Prevent This: Fake Domain Attacks
Attackers are registering website addresses that look exactly like file names you'd download, tricking people into visiting malicious sites when they think they're opening a document.
Happy (belated) Thanksgiving!
To all of you subscribers in the US, Happy (belated) Thanksgiving! I hope everyone got to spend some time with family. At Intruvent, we’ve been busy cooking up some magic ourselves. I hope to be able to share some cool news with you in next week’s newsletters!
Now on to your regularly scheduled edition of Prevent This!
What Happened?
Website addresses end with things like .com, .org, or .gov. These endings are called “top-level domains” or TLDs. The .com in amazon.com stands for “company” and tells your computer to look up a website address. There are other popular TLDs like “.net” (network), “.org” (organization) and “.ai” (artificial intelligence).
Here’s where it gets weird: In May 2023, Google opened up new website endings for anyone to purchase, including .zip and .mov. If you’re an experienced computer user, you recognize those as file types. A .zip file is a compressed folder you download. A .mov file is a video.
Now someone can register “quarterly-report.zip” as an actual website address. When your colleague emails “download quarterly-report.zip and review before the meeting,” your brain sees that .zip and thinks “file to download.” But it’s actually a website that could steal your credentials or install malware.
Why Should You Care?
This attack exploits a lifetime of computer habits. For decades, .zip meant a file you download and open. Now it can also be a website you visit. Our muscle memory works against us.
The problem compounds because many applications automatically turn anything ending in .zip into a clickable link. Someone types “open the document.zip file I sent” in a Teams chat or email, and “document.zip” becomes a hyperlink pointing to a website the attacker controls. You click expecting your file and land on a phishing page designed to harvest your password.

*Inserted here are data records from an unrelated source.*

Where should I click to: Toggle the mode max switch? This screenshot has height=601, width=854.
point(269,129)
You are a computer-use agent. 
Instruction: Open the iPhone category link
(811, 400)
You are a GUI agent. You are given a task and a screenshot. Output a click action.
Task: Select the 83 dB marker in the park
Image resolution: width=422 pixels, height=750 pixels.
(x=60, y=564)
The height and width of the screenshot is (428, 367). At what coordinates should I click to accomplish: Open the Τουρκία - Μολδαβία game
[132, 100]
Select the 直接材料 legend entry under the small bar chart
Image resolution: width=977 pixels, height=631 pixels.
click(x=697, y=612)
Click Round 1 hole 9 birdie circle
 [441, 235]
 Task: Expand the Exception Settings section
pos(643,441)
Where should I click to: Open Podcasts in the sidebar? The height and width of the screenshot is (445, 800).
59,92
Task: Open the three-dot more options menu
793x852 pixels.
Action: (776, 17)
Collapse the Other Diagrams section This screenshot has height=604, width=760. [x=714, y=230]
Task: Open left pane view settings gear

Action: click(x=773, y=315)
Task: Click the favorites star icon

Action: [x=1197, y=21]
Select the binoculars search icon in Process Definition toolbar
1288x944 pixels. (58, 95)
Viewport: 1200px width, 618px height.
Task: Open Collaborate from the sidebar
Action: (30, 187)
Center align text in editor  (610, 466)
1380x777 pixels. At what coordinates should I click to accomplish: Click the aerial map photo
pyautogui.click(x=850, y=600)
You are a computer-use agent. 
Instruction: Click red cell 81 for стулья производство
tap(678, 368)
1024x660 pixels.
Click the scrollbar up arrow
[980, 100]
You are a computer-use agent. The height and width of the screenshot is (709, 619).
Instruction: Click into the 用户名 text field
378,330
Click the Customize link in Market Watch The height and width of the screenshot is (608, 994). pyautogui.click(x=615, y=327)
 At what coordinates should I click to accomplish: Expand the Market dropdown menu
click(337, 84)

Researchers have already spotted domains like microsoft-office.zip and officeupdate.zip in active phishing campaigns. One year after Google launched these domains, research from EfficientIP found that 60% of identified malicious .zip domains remained active and operational.
How Does This Work?
Security researcher mr.d0x developed a technique called “file archiver in the browser” that makes this especially convincing. The attacker builds a webpage that looks exactly like WinRAR or Windows File Explorer showing the contents of a ZIP archive. You think you’re looking at files inside a compressed folder, but you’re actually on a website. When you “click to extract” a file, you either download malware or get sent to a credential-stealing page.
There’s also a Unicode trick that makes fake URLs appear legitimate. Attackers can craft links that look like they go to GitHub or other trusted sites but actually redirect to their malicious .zip domain. The forward slashes in the URL are actually special Unicode characters, so your browser interprets the destination differently than your eyes do.
What Can You Do About It?
For Everyone: Look carefully before clicking any link ending in .zip or .mov. Ask yourself: is this a file someone attached, or is this a website address? Hover over links without clicking to see the actual destination. If someone tells you to download a .zip file, look for an actual attachment icon rather than clicking a link in the message body.
For IT Teams: Consider blocking .zip and .mov domains at your firewall, DNS resolver, or web proxy level. If your organization has no legitimate business reason to access these TLDs, blocking them removes the risk entirely. You can whitelist specific domains as needed. Train users specifically about this threat, emphasizing that .zip and .mov can now be website addresses.
For Everyone Again: The same fundamentals apply here as with any phishing attempt. Be suspicious of urgency. Verify through a separate channel if something seems off. Don’t enter credentials after clicking a link in an email or message. Go directly to the site by typing the address yourself.
The Bottom Line
The internet’s naming system now includes website addresses that look identical to files you’d download. Until your brain adjusts to this new reality, slow down and verify before clicking anything ending in .zip.